## TASK GOAL
Only the lines below starting at the one that contains "This screenshot has height=411, width=1521." and ending at the one that contains "You are a computer-use agent. The image" are to be reproduced, exactly and with both ends kept.

## INFORMATION SUPPLIED

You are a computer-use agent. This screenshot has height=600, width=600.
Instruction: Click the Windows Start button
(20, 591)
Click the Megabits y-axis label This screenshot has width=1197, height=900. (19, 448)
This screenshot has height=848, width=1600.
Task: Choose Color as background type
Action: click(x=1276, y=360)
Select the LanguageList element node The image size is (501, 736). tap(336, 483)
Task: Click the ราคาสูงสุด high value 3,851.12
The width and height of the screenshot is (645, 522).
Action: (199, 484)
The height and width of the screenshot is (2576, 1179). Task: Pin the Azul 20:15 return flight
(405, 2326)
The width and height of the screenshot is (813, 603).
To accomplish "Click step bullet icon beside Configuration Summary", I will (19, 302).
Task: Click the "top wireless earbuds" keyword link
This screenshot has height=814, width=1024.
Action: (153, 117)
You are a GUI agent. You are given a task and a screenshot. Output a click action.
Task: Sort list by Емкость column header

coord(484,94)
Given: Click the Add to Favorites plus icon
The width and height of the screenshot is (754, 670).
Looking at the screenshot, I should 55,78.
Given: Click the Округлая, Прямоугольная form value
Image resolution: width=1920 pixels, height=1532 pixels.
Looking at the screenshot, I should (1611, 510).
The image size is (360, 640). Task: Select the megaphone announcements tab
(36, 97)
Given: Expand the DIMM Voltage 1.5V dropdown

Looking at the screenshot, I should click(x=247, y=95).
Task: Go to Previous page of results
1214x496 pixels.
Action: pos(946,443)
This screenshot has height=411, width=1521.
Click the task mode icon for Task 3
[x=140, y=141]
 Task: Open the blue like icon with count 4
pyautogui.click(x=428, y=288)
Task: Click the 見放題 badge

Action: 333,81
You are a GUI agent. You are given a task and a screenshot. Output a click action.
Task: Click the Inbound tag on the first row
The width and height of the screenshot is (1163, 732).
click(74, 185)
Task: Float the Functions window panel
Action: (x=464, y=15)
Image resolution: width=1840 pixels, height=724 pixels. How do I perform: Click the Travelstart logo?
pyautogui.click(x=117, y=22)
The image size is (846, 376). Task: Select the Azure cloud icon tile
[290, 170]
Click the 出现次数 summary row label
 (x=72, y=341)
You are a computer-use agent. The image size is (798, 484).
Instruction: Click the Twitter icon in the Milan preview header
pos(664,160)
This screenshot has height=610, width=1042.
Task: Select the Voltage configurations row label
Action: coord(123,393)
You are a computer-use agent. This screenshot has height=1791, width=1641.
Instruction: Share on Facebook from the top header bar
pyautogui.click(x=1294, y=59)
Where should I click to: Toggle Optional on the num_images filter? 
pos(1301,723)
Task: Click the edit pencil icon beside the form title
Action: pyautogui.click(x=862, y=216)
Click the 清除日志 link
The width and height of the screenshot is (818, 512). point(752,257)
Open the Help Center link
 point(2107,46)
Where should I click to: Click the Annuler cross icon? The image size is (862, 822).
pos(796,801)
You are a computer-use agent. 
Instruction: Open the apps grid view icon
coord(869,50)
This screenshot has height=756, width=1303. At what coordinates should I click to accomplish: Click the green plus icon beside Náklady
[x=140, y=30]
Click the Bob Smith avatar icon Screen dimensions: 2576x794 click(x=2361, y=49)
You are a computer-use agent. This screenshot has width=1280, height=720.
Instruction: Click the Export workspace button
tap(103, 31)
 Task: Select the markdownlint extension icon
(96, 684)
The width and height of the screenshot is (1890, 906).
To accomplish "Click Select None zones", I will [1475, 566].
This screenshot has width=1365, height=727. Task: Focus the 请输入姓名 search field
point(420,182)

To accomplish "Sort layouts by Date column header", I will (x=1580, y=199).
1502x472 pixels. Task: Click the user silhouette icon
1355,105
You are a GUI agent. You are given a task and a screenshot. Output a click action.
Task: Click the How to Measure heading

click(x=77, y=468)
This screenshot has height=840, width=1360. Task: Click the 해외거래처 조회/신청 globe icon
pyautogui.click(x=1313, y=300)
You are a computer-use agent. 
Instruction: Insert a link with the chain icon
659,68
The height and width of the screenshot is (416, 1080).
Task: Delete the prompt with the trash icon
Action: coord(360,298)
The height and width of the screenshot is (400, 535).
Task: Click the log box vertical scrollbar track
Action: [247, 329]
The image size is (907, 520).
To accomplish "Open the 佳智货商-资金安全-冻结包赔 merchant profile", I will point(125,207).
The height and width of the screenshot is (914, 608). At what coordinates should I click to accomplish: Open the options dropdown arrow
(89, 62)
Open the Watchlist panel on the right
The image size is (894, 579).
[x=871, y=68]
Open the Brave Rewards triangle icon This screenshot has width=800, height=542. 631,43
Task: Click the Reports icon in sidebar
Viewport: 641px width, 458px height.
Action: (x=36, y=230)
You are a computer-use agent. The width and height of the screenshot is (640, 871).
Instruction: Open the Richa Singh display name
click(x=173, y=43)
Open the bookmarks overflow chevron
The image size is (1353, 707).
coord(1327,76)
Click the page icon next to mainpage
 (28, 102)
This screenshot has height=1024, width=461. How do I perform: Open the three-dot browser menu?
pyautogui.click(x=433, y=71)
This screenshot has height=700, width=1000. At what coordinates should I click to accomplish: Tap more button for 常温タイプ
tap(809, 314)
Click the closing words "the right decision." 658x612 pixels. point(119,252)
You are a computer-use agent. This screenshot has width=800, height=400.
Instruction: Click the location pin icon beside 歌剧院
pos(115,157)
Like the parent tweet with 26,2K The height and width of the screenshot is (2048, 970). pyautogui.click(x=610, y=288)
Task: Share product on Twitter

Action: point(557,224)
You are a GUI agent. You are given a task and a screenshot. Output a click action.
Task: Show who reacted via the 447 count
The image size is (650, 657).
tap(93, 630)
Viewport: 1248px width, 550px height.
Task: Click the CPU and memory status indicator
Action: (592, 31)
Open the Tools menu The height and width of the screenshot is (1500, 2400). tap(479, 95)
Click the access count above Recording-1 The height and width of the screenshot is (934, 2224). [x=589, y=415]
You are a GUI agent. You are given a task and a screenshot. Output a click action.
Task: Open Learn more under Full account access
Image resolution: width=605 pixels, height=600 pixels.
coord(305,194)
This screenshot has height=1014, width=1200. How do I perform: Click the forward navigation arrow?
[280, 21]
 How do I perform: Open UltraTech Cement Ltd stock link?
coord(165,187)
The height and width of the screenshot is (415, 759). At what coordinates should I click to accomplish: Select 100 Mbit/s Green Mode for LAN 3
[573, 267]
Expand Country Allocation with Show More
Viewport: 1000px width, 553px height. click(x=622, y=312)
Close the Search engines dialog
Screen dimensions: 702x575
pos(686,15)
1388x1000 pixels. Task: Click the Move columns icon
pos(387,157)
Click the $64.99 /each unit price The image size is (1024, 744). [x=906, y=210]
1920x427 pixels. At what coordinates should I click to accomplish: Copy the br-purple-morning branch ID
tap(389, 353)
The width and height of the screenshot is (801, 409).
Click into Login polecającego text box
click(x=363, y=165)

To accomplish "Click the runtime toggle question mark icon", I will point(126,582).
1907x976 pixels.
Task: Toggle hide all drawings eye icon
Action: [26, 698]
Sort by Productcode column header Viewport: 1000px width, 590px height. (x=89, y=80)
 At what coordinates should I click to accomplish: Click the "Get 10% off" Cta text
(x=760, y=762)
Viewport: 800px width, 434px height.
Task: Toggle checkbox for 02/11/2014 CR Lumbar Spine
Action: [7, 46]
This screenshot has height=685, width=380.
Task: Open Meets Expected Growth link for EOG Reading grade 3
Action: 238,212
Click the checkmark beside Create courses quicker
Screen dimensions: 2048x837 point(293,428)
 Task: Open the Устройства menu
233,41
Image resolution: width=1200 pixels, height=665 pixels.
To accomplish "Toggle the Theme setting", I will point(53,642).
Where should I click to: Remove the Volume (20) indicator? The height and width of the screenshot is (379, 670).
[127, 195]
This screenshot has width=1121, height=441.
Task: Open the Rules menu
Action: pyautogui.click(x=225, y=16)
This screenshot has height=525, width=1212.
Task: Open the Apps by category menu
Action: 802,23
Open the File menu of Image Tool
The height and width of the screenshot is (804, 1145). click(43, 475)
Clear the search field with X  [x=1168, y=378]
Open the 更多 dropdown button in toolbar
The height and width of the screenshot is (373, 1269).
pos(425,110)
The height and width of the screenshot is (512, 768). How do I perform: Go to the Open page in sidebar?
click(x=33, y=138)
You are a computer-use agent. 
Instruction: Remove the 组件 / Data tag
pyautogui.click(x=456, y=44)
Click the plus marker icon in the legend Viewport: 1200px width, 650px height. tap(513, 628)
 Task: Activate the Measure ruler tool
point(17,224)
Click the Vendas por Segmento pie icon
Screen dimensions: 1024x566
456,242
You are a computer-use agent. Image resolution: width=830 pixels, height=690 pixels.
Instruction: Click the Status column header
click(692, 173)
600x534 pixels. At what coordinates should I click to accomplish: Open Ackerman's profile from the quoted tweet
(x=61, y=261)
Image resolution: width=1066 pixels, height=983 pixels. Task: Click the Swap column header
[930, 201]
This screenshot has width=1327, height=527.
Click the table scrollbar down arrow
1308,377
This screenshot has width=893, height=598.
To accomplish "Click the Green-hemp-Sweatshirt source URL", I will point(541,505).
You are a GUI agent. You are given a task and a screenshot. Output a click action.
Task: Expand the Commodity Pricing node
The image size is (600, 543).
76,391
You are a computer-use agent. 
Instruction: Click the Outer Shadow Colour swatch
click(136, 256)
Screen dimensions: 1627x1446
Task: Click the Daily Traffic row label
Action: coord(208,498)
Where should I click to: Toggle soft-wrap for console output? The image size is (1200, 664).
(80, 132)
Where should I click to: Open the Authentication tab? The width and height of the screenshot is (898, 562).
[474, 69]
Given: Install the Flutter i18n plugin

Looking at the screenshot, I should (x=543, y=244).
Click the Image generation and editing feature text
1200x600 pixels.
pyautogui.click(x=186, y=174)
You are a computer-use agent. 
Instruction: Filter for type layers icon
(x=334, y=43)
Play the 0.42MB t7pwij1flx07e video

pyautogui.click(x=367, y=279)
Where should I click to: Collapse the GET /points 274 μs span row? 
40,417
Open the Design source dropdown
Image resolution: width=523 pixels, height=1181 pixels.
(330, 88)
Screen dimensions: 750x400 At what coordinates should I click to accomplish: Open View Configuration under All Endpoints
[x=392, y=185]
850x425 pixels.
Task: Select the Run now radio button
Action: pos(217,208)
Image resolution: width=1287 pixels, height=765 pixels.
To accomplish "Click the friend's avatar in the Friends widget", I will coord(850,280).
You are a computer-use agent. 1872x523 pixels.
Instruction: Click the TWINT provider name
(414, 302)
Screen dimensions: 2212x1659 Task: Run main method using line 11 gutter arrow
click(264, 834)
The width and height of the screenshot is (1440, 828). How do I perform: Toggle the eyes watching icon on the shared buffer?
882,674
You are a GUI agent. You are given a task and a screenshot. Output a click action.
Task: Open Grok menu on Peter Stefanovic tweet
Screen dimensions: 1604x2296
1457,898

## SOLUTION TO THIS TASK
This screenshot has height=411, width=1521.
Click the task mode icon for Task 3
[x=140, y=141]
 Task: Open the blue like icon with count 4
pyautogui.click(x=428, y=288)
Task: Click the 見放題 badge

Action: 333,81
You are a GUI agent. You are given a task and a screenshot. Output a click action.
Task: Click the Inbound tag on the first row
The width and height of the screenshot is (1163, 732).
click(74, 185)
Task: Float the Functions window panel
Action: (x=464, y=15)
Image resolution: width=1840 pixels, height=724 pixels. How do I perform: Click the Travelstart logo?
pyautogui.click(x=117, y=22)
The image size is (846, 376). Task: Select the Azure cloud icon tile
[290, 170]
Click the 出现次数 summary row label
 (x=72, y=341)
You are a computer-use agent. The image size is (798, 484).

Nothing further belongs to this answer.